Jesuit Novitiate
Novitiate of the Euro-Mediterranean Province of the Society of Jesus

Interview with fr. Iosif Şandoru SJ

by Fr. Iosif Şandoru – Socius

Father Iosif has been the new socius of the master here in the novitiate since September 2020. He therefore helps to train the novices. You can read a description of his life in the Society of Jesus here.
In this interview he briefly answers seven questions:

From 2006 to 2008 you made your novitiate right here at Villa S. Ignazio in Genoa. How do you remember that time?
There was a great diversity of people gathered in the house from all over the world as if for a great feast. It gave me the feeling of the Kingdom of God. For me it was a time of adventure, generally joyful, in some ways exhausting, but lived with childish unconsciousness and recklessness. Time of meetings, exploration, expansion of horizons.

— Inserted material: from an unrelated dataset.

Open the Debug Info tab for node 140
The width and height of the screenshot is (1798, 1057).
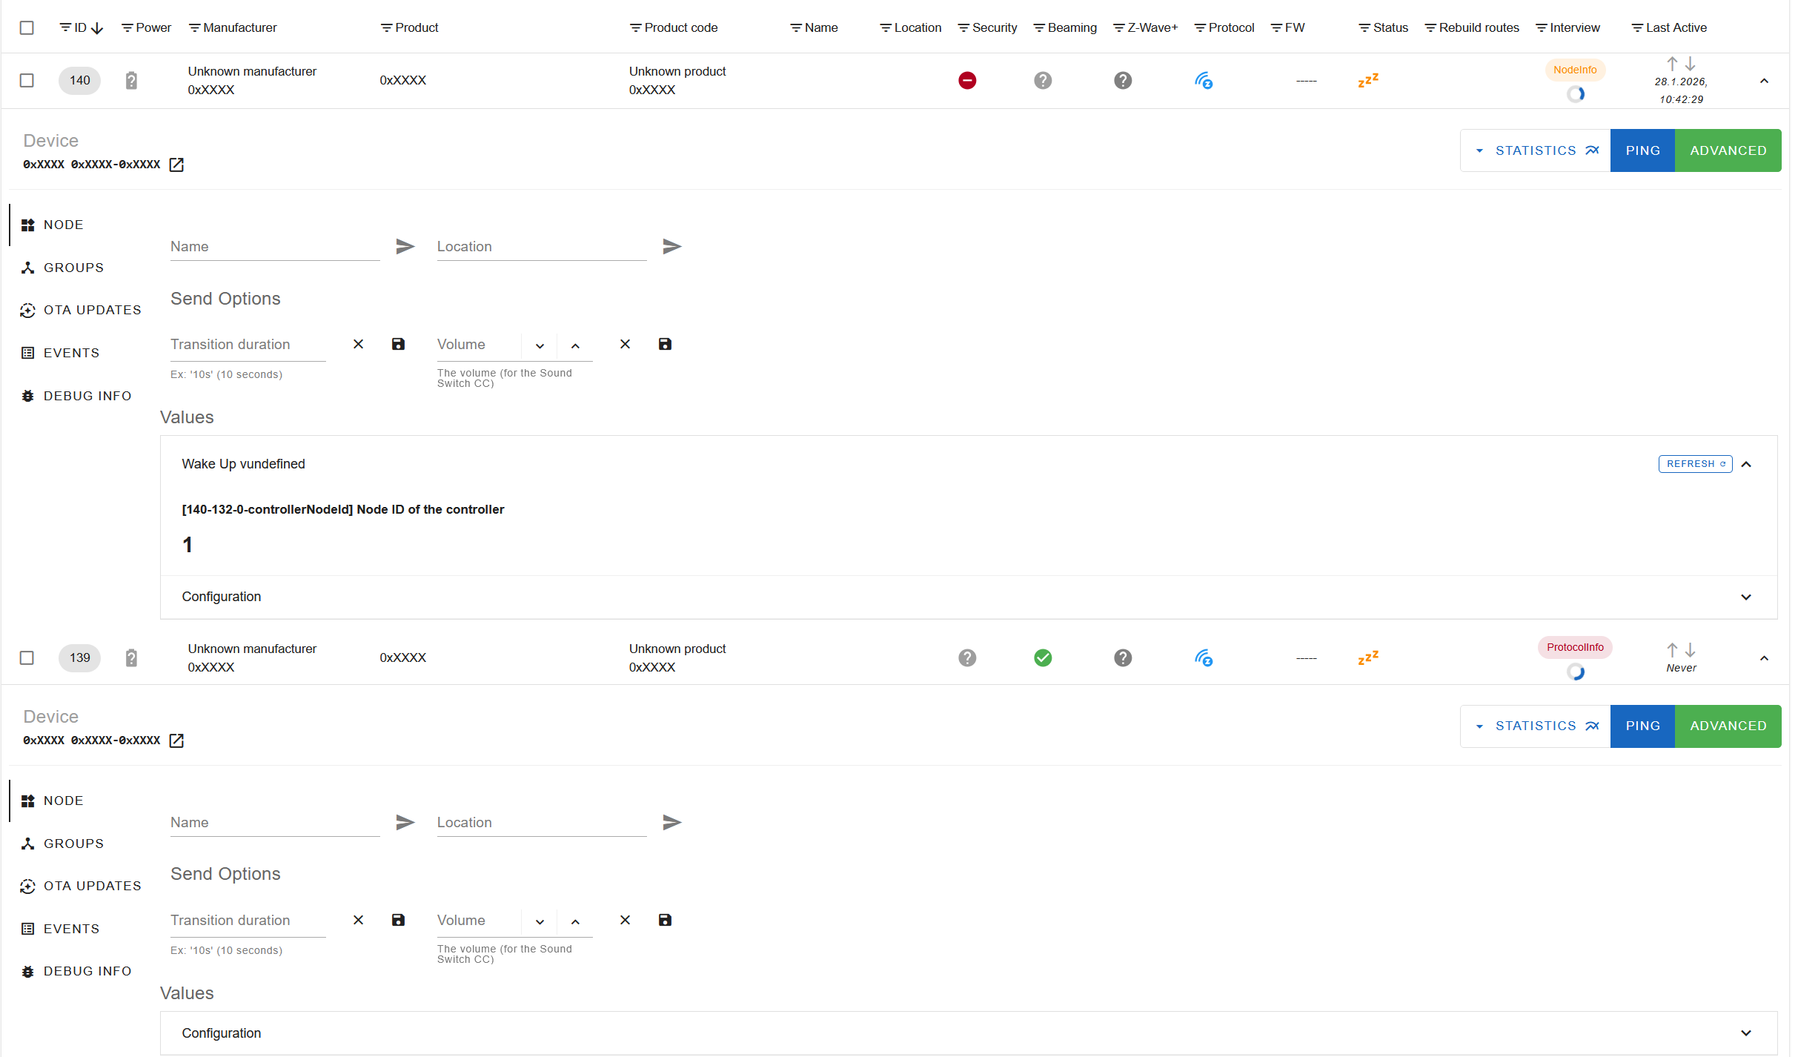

What has changed in novitiate since then?
There are fewer novices, but this is only temporary. Some internal activities have changed the way they are carried out. The house is more frequented by various groups and people who wish to take a time of prayer or do spiritual exercises. I notice that priority is given to apostolates in the “periphery”. For the rest, the dynamics have remained substantially the same.

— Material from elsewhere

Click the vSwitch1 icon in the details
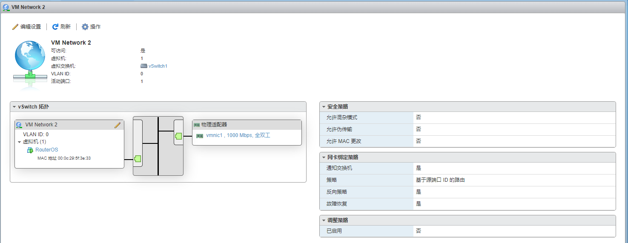The image size is (628, 243). pos(143,66)
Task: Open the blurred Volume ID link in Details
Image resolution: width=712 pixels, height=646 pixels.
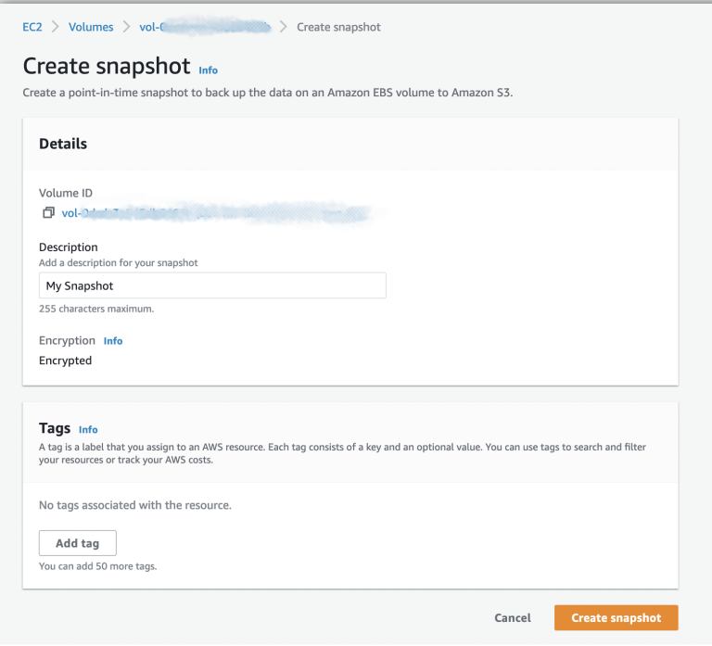Action: (216, 213)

Is there an experience in your time in the novitiate that has marked your way of being a Jesuit?
The presence of the Jesuit brothers, with their pragmatic wisdom, was very significant for me. In the novitiate I learned to entrust myself not only individually to the Lord who guides me, but also to trust in the mediations of His providence (superiors, companions, events), however imperfect they may be. In the apostolate I then discovered that it is important to love and work (in this order) and that, in following the King, even failures can be celebrated.

You arrived in the novitiate in September after two and a half years as assistant parish priest in Satu Mare in Romania. Was it difficult to leave life there, and is there one thing about parish life that you miss here?
I miss the mobility of parish ministry and perhaps also the simplicity of life I lived in my Romania. The experience of the parish has been very rich and the immersion in the life of God’s people has done me a lot of good. I still feel affectionately connected with many people I left behind. On the other hand, I am quite flexible as a person and I have adapted to the new environment, I would say without many bumps.

What more do you want your presence to do for the novitiate?
I am still discovering my role here. For the moment, I simply want to walk together with the companions that the Lord places beside me and be of help to someone.

Can you share with us a desolation that has struck you lately?
I was deeply shocked by the sudden lack of a childhood friend.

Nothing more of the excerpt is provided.